Niemniej retoryka komentarzy zwolenników Tomasza K. jest taka, że jakiś jednorazowy wybryk burmistrza, tzn. jazda po spożyciu, znieważanie itd., nie powinien rzucać złego światła na wielkie dokonania Tomasza K. na niwie działalności samorządowej. Brzmi to trochę tak, że nie ma znaczenia, że bijesz żonę, jeśli chodzisz do kościoła i żarliwie kochasz Boga, co powtarzasz na spotkaniach z sąsiadami. Istnieje taka logika, niemniej zawiera w sobie pewien element mylnego wartościowania. Funkcja burmistrza to przede wszystkim „praca”, taka jak wiele innych form pracy – np. jako muzyk, tokarz, kierowca czy kierownik referatu GK, jaką wykonuje Elżbieta Kowalczuk. Pracę wykonuje się, co do zasady, zgodnie z wyznaczonym zakresem obowiązków, regulaminem pracy i za określone wynagrodzenie. Jednym słowem, burmistrz do tego został wybrany, by pracować w ramach kompetencji, które wyznacza ustawa o samorządzie gminnym. To, że ktoś idealnie wykonuje swoje obowiązki służbowe, np. nie fałszuje podczas gry na saksofonie w orkiestrze narodowej, nie może być okolicznością łagodzącą w sprawie jego czynów niezgodnych z prawem, np. znieważania funkcjonariuszy, czy przekraczania Kodeksu Drogowego, albo przekraczania uprawnień przez funkcjonariusza publicznego, tj art 231 K.K. Także to, że ktoś jest świetnym prawnikiem z wykształcenia nie zwalnia go z obowiązku stosowania prawa w życiu jego codziennym.

W związku z powyższym komentarzem, uważam, że to, co burmistrz nie powinien złożyć rezygnacji z mandatu, bo jeździł po pijaku i dość frywolnie traktował służby publiczne, lecz z powodu matactwa, ignorancji, przekraczania prawa wyłącznie w trakcie pełnienia urzędu, tj. spraw dotyczących bezpośrednio świadczeniu pracy jako burmistrz. Uwierzcie mi, że dla Sądu okolicznością łagodzącą na pewno nie będzie to, że Tomasz K. codziennie chwali się ile to pieniędzy „pozyskał” dla Gminy, niż to, że dotychczas nie był karany z oskarżenia publicznego.
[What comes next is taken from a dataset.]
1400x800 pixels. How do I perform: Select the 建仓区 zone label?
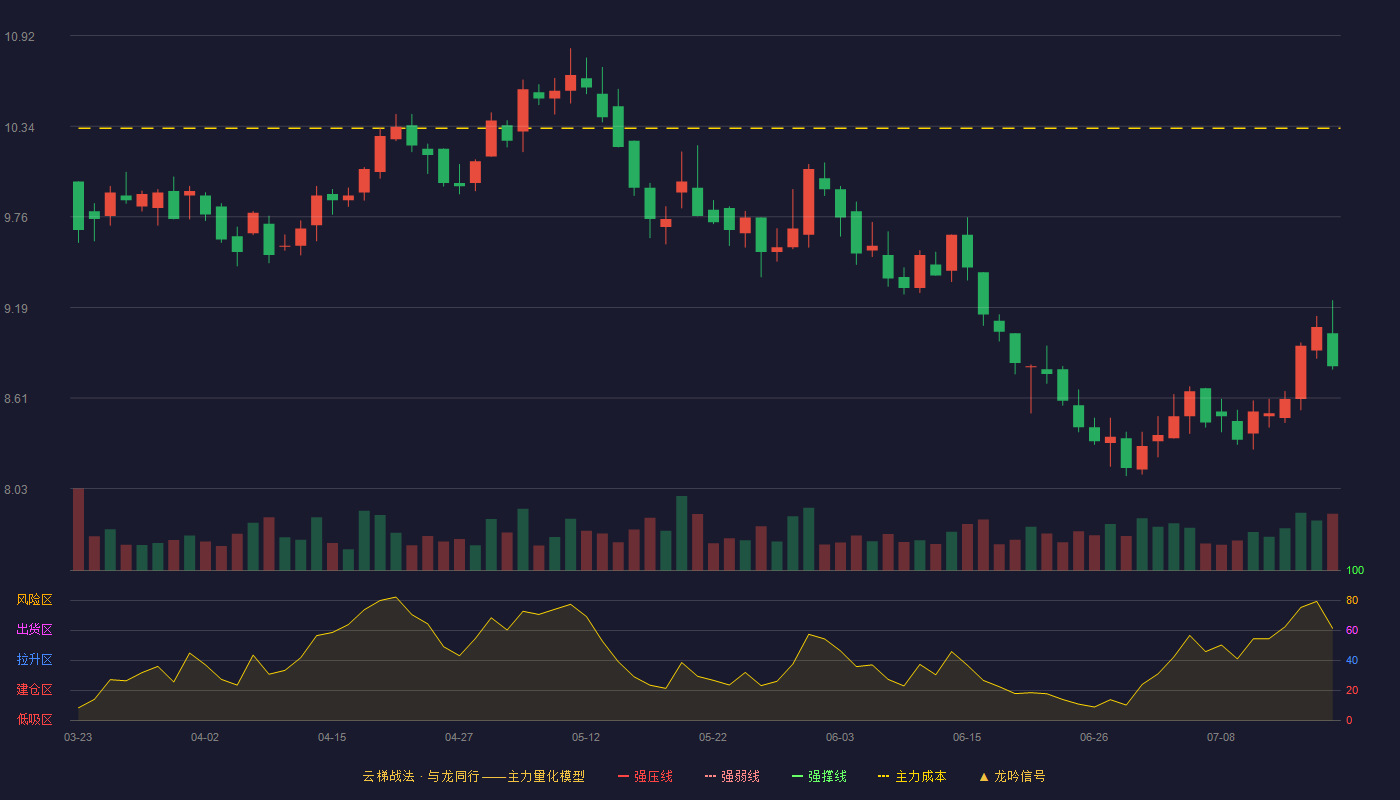(34, 690)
Okolicznością łagodzącą nie będzie także to, że najpierw wprowadził subsydiowany transport publiczny, po czym go następnie jednoosobowo zlikwidował, niż jego dotychczas nieposzlakowana opinia, czy na przykład brak wykroczeń w ruchu drogowym ( mówię teoretycznie, bo przecież nie wiem ile ma lub nie ma punktów karnych, czy ile mandatów otrzymał za jazdę na przykład z nadmierną prędkością, albo nieprzepisowe parkowanie pojazdu) Być może okolicznością łagodzącą dla Sądu będzie, jakiś sercowy problem, który burmistrza pchnął do napicia się z rozpaczy, następnie odreagowanie stresu poprzez jazdę ulicami Lubina, niestety do Sądu nie przemówi to, że zamiast mówić prawdę o zadłużeniu Gminy, ogłasza zakup pałacu, albo wymianę lamp Taurona za gminne pieniądze…
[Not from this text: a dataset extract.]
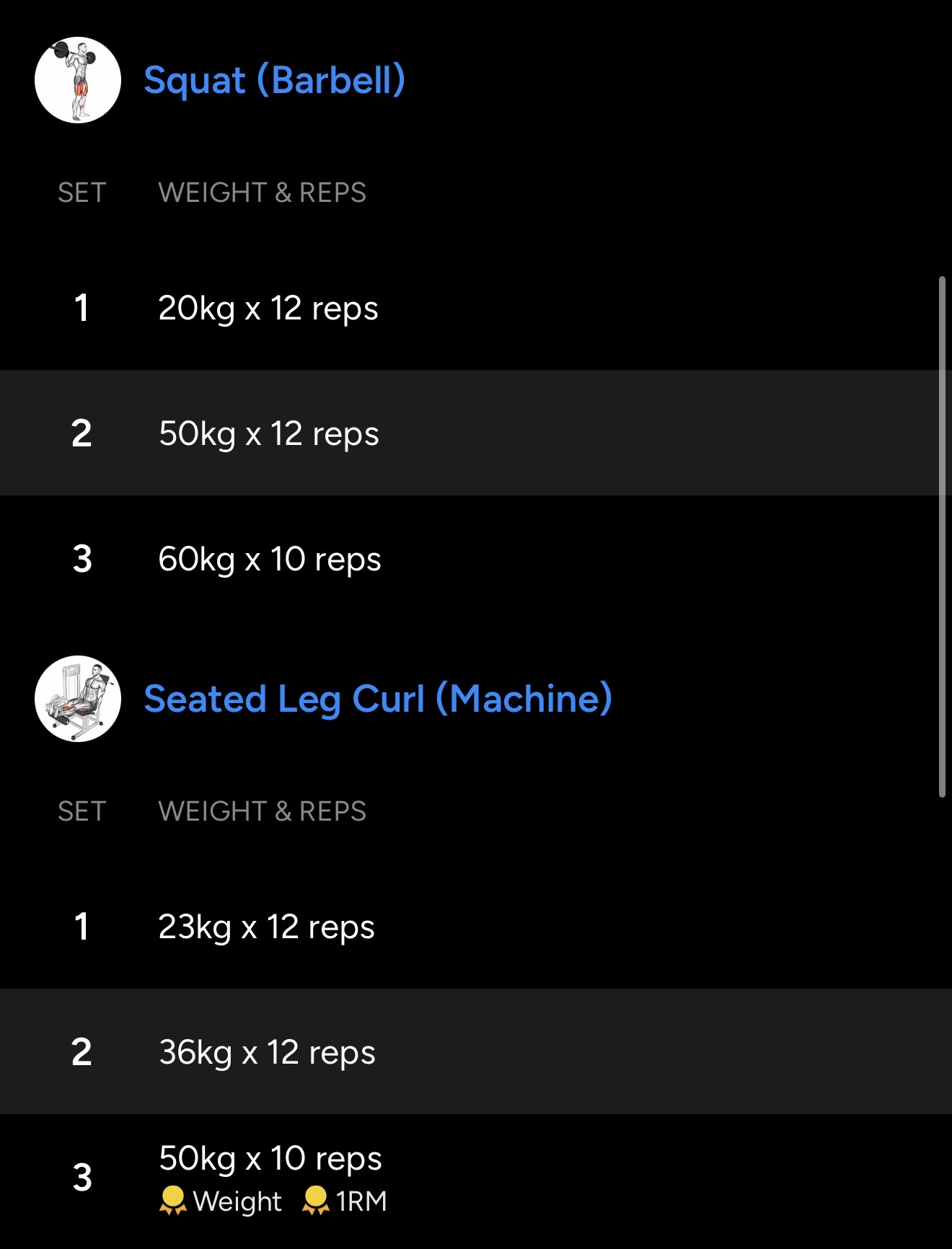Click the leg curl SET column header
Viewport: 952px width, 1249px height.
(81, 811)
Reasumując, stoję na stanowisku, że Tomasz K. powinien zrezygnować z pracy jako burmistrz Chocianowa nie z powodu naruszenia przepisów innych, niż te które wynikają z ustawy o samorządzie gminnym ( pospolite przestępstwo jazdy pod wpływem alkoholu, znieważenia, czy naruszenie nietykalności cielesnej ratowniczki), ale właśnie dlatego, że jako samorządowiec przekracza przepisy prawa dotyczące funkcjonowania Gminy. Weźmy teraz pod uwagę choćby rażące przekroczenie uprawnień przez likwidację transportu gminnego, co Patrycja Jugo wraz z dr. prawa Jezioro Jurandem ewidentnie tuszowała podczas przywołanej wyżej IX Sesji Rady Miejskiej.
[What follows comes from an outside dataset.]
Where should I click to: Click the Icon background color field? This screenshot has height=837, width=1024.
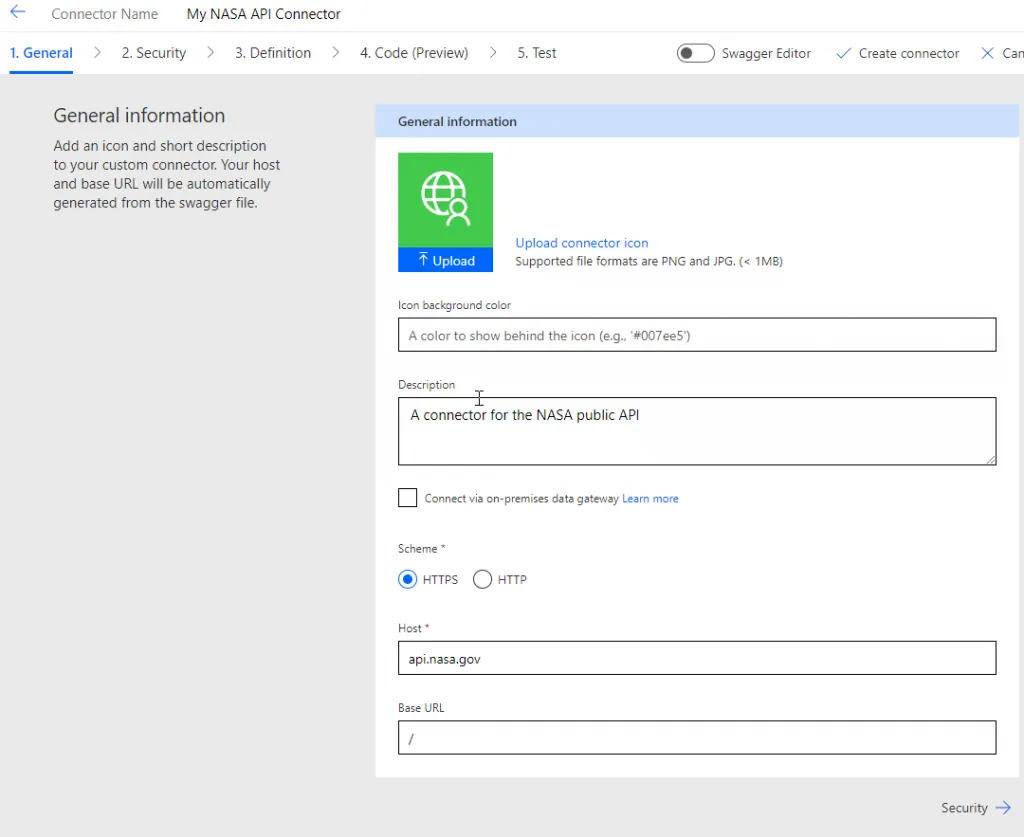697,335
Oczywiście, że pamiętam emocje rodziny Ślipko, najzagorzalszych zwolenników wprowadzenia subsydiowanego przez Gminę żółtego transportu z Lubina, czyż nie? I nie dziwi mnie, że na ostatniej sesji radny Ślipko zagłosował „za” przeniesieniem środków z opłacania żółtych autobusów na… zakup jakiś wyimaginowanych autobusów gminnych.

Syn Wiesia, radny Ślipko już nie robi zadymy, żeby powstała komunikacja, ani że… zlikwidowano komunikację. Why? Bo dojrzał, zmądrzał, czy w ostateczności uznał siebie jako wioskowego głupka, który może uczestniczyć w akcji ustanawiania transportu, jak i jego likwidacji bez prawnych, moralnych i intelektualnych konsekwencji? 6 marca, teraz już radny Ślipko nie wyłamał się, żeby zagłosować o likwidacji żótego transportu, o który bił się, zanim ten spadł na Chocianów, jak piorun z jasnego nieba ( Tomasz K.) Niby młody mężczyzna, a pamięci nie ma, niczym… pączek.

A mówiąc poważnie, nigdy nie wiadomo, kiedy radny żartuje, więc głosowanie „za” likwidacją żótego transportu przez syna Wiesława także nic mądrego nie mówi, jak – zresztą – funkcjonowanie chocianowskiego Organu Stanowiącego.

I żeby było śmieszniej, także Machoń junior jako radny zagłosował „za” ściemą przekazania uprawnień do prowadzenia zadań transportu publicznego kanalizacyjnej spółce, jakby zachęcał nauczycieli i chłopców do zakładania spódnicy, a nie poważnych decyzji związanych ze standardem życia mieszkańców Gminy, co akcentowała Anna Pichała w kwestii dojazdu ludzi mieszkających w Parchowie.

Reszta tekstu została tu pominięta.